**EXERCISE DIRECTIONS:** The data beneath this task is to be duplicated exactly, in its entirety.

Data extracted from a collection:
• • • •
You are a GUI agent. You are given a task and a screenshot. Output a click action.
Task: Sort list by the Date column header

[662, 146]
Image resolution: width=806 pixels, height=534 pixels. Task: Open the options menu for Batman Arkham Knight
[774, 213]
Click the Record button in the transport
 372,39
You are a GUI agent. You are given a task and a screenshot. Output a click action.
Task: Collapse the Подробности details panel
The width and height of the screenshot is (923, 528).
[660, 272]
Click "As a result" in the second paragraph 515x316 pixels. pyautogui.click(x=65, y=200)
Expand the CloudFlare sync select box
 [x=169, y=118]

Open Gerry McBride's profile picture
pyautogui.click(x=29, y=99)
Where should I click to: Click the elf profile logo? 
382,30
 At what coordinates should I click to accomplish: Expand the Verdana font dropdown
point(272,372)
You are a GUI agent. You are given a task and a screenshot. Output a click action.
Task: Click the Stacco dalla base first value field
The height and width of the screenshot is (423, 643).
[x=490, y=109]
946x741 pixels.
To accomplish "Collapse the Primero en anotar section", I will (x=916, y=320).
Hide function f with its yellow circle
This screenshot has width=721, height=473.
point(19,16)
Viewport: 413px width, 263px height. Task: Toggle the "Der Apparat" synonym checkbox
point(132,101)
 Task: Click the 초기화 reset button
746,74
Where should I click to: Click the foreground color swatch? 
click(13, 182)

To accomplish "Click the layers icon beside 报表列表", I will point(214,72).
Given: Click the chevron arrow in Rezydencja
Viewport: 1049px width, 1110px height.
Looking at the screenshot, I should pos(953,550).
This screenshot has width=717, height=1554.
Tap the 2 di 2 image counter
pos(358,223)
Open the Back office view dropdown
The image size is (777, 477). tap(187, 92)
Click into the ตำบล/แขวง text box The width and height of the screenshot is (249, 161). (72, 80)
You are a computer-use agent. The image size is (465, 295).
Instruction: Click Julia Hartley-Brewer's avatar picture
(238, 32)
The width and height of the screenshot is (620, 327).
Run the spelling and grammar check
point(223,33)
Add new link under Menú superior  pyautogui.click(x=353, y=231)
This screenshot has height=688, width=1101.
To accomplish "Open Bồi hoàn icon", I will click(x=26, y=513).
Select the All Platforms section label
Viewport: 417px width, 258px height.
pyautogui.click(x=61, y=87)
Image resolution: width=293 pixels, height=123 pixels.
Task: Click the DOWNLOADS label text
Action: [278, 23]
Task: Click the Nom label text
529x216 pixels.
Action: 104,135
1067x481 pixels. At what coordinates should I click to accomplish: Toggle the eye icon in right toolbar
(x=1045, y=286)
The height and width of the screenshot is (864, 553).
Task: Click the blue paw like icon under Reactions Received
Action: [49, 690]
• • • •
**RESPONSE BOX:**
You are a GUI agent. You are given a task and a screenshot. Output a click action.
Task: Sort list by the Date column header

[662, 146]
Image resolution: width=806 pixels, height=534 pixels. Task: Open the options menu for Batman Arkham Knight
[774, 213]
Click the Record button in the transport
 372,39
You are a GUI agent. You are given a task and a screenshot. Output a click action.
Task: Collapse the Подробности details panel
The width and height of the screenshot is (923, 528).
[660, 272]
Click "As a result" in the second paragraph 515x316 pixels. pyautogui.click(x=65, y=200)
Expand the CloudFlare sync select box
 [x=169, y=118]

Open Gerry McBride's profile picture
pyautogui.click(x=29, y=99)
Where should I click to: Click the elf profile logo? 
382,30
 At what coordinates should I click to accomplish: Expand the Verdana font dropdown
point(272,372)
You are a GUI agent. You are given a task and a screenshot. Output a click action.
Task: Click the Stacco dalla base first value field
The height and width of the screenshot is (423, 643).
[x=490, y=109]
946x741 pixels.
To accomplish "Collapse the Primero en anotar section", I will (x=916, y=320).
Hide function f with its yellow circle
This screenshot has width=721, height=473.
point(19,16)
Viewport: 413px width, 263px height. Task: Toggle the "Der Apparat" synonym checkbox
point(132,101)
 Task: Click the 초기화 reset button
746,74
Where should I click to: Click the foreground color swatch? 
click(13, 182)

To accomplish "Click the layers icon beside 报表列表", I will point(214,72).
Given: Click the chevron arrow in Rezydencja
Viewport: 1049px width, 1110px height.
Looking at the screenshot, I should pos(953,550).
This screenshot has width=717, height=1554.
Tap the 2 di 2 image counter
pos(358,223)
Open the Back office view dropdown
The image size is (777, 477). tap(187, 92)
Click into the ตำบล/แขวง text box The width and height of the screenshot is (249, 161). (72, 80)
You are a computer-use agent. The image size is (465, 295).
Instruction: Click Julia Hartley-Brewer's avatar picture
(238, 32)
The width and height of the screenshot is (620, 327).
Run the spelling and grammar check
point(223,33)
Add new link under Menú superior  pyautogui.click(x=353, y=231)
This screenshot has height=688, width=1101.
To accomplish "Open Bồi hoàn icon", I will click(x=26, y=513).
Select the All Platforms section label
Viewport: 417px width, 258px height.
pyautogui.click(x=61, y=87)
Image resolution: width=293 pixels, height=123 pixels.
Task: Click the DOWNLOADS label text
Action: [278, 23]
Task: Click the Nom label text
529x216 pixels.
Action: 104,135
1067x481 pixels. At what coordinates should I click to accomplish: Toggle the eye icon in right toolbar
(x=1045, y=286)
The height and width of the screenshot is (864, 553).
Task: Click the blue paw like icon under Reactions Received
Action: [49, 690]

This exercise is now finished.